(3D printer) Üç boyutlu yazıcı konusunda ilk buluş Japon Hideo Kodama tarafından 1981’de yapıldı. 1984’te Alan Le Méhauté, Olivier de Witte ve Jean Claude André üç boyutlu baskı cihazının patenti için başvuruda bulundu. Bu üç mucitin o yıllarda General Electric’in Fransa’daki şirketine yaptığı başvuru cihazın ticari perspektifinin zayıf olduğu gerekçesiyle reddedilmişti. ABD’li Chuck Hall da aynı yıl benzer bir cihaz için başvuruda bulunmuştu. Bu cihazlara önce amatör imalatçılar ilgi gösterdi ve bu kitle cihazı üç boyutlu yazıcı diye adlandırdı. Öğretim üyeleri ve mühendisler ise bu tekniğe eklemeli imalat (additive manufacturing) adını koymayı uygun gördü. İlk yazıcılar, toz veya granül halindeki hammaddelerden plastik eşya üreten makinelere benzemekteydi. Bilgisayar destekli tasarımın (CAD) yaygınlaşması sonrasında üç boyutlu yazıcı cihazları sanayide de kullanılmaya başlandı. 2000’li yıllara kadar metallere döküm, torna ve pres ile şekil verenler, üç boyutlu baskı yapan makinelerin potansiyelini kısa sürede keşfetti. Önce hızlı prototip yapımı için kullanılan bu cihazlar sonradan genel üretim sürecine dahil edildi. Hassas metal parçaların imalatında ve kalıp hazırlamanın maliyetli olduğu durumlarda üç boyutlu yazıcılar daha iyi sonuç vermekteydi.

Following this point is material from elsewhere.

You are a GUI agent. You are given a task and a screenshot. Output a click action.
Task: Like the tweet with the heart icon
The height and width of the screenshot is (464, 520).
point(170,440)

Üretilecek nesnenin taranması veya bilgisayarda tasarımın yapılmasından sonraki aşamalar için zamanla çeşitli teknikler geliştirildi.

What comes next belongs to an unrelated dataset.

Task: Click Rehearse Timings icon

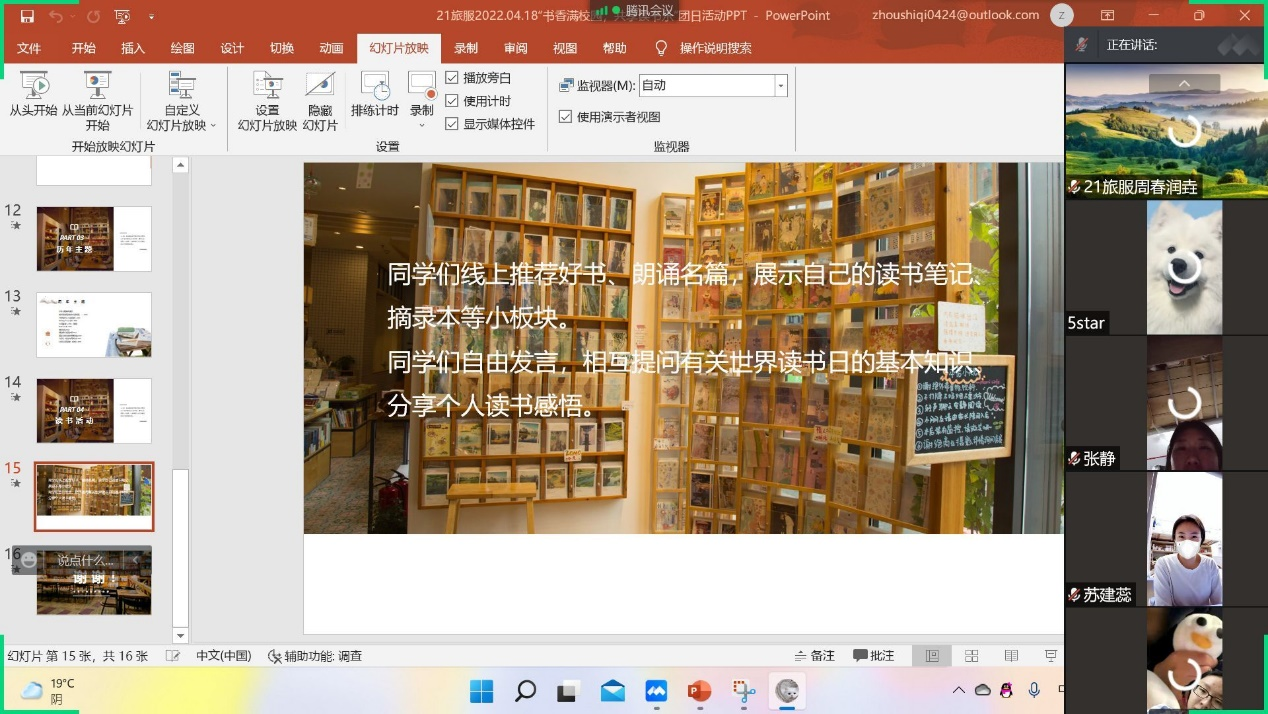Action: 374,87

Hammaddeler, toz püskürtme, toz yığma ve tel besleme yöntemleri ile sağlanmakta, bunların eritme işlemi ise lazer veya elektronlarla yapılmaktaydı. Bu üretim araçlarının ucuzlaması ve kullanımının pratikleşmesi sağlandığı takdirde gelişmekte olan ülkelerin köylerinde ve yoksul bölgelerinde sınai imalat mümkün olabilecektir. Ancak üç boyutlu yazıcı ile silah üretiminin de mümkün olması çözümü zor sorunlar ortaya çıkarabilecektir.